Analysis saved to: data/myproject/inspect/spa_site_com/
 page.html (rendered HTML after JS execution)
 screenshot.png (page screenshot)
 metadata.json
Browser mode waits for JavaScript to execute and renders the final DOM. This is the HTML you should analyze for extraction selectors.
The --browser flag automatically handles both JavaScript rendering and Cloudflare bypass when needed. Additional browser mode features:
  • Automatic Cloudflare challenge detection and bypass
  • Cookie extraction for session persistence
  • Browser fingerprinting resistance
Linux (headless server): Requires xvfb for browser automation:
xvfb-run -a ./scrapai inspect https://protected-site.com --project myproject --browser
Install xvfb if needed:
sudo apt-get install xvfb
Output when Cloudflare is detected:
🖥️  Browser mode enabled

Solving Cloudflare challenge...
Challenge solved!
Extracting cookies...

Analysis saved to: data/myproject/inspect/protected_site_com/
 page.html (final HTML after bypass)
 cookies.json (Cloudflare session cookies)
 metadata.json

Saved Files

Inspection saves files to data/<project>/inspect/<domain>/:

page.html

Full HTML content:
  • HTTP mode: Raw HTML from server
  • Browser mode: Rendered HTML after JavaScript execution, with automatic Cloudflare bypass when detected
Use this file with the analyze command to discover CSS selectors.

metadata.json

Request metadata:
{
  "url": "https://example.com",
  "status_code": 200,
  "headers": {
    "content-type": "text/html; charset=utf-8",
    "server": "nginx",
    "content-length": "45231"
  },
  "fetch_time": "2026-02-28T15:30:42",
  "elapsed_seconds": 0.823,
  "mode": "http"
}

cookies.json (Browser mode with Cloudflare)

Cloudflare session cookies:
{
  "cf_clearance": "abc123...",
  "__cf_bm": "xyz789...",
  "expires_at": "2026-02-28T15:40:42"
}
These cookies can be used in spider settings to bypass Cloudflare without browser on every request.

screenshot.png (Browser mode)

Full-page screenshot for visual verification.

Proxy Support

Specify proxy type for inspection:
# No proxy
./scrapai inspect https://example.com --proxy-type none

# Datacenter proxy
./scrapai inspect https://example.com --proxy-type static

# Residential proxy
./scrapai inspect https://example.com --proxy-type residential

# Auto (smart escalation)
./scrapai inspect https://example.com --proxy-type auto
Requires proxy configuration in .env.

Skip HTML Saving

For quick inspection without saving files:
./scrapai inspect https://example.com --no-save-html
Prints analysis to console only, doesn’t write files.

Logging

Control logging verbosity:
# Debug logging
./scrapai inspect https://example.com --log-level debug

# Save logs to file
./scrapai inspect https://example.com --log-file inspect.log

analyze

Analyze saved HTML for CSS selector discovery (separate command, not a subcommand of inspect).

Syntax

./scrapai analyze <html_file> [options]

Arguments

html_file
string
required
Path to HTML file to analyze.

Options

--test
string
Test a specific CSS selector.
--find
string
Find elements by keyword (searches classes and IDs).

Examples

# Analyze HTML structure
./scrapai analyze data/news/inspect/example_com/page.html

# Test a CSS selector
./scrapai analyze page.html --test "article.post h1.title"

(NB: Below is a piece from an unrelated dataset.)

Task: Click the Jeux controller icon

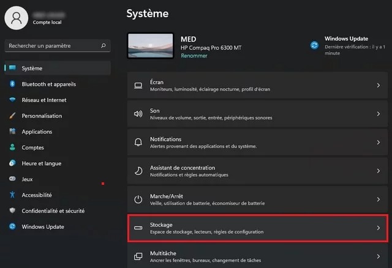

# Find elements with keyword
./scrapai analyze page.html --find "author"

Output (Analysis Mode)

$ ./scrapai analyze page.html
📄 Analyzing: page.html
📊 HTML size: 45231 bytes

💡 TIP: Use --find 'keyword' to search for specific elements

============================================================
🏷️  HEADERS (h1, h2)
============================================================

H1 - Found 1:
  [1] h1.article-headline
      Text: UK economy grows 0.4% in February

H2 - Found 5:
  [1] h2.section-title
      Text: Economic Growth
  [2] h2.section-title
      Text: Market Response
  ...

============================================================
📝 CONTENT CONTAINERS
============================================================

  [1] article.main-article
      Size: 3,245 chars
      Preview: The UK economy grew by 0.4% in February, official figures show...

  [2] div.article-body
      Size: 2,891 chars
      Preview: Economists had expected growth of 0.2%, making this a positive...

============================================================
📅 DATES
============================================================
  time.published-date: February 28, 2026
  span.updated-time: Updated 2 hours ago

============================================================
✍️  AUTHORS
============================================================
  span.author-name: Economics Reporter
  a.byline: By John Smith

============================================================

Test a Selector

$ ./scrapai analyze page.html --test "h1.article-headline::text"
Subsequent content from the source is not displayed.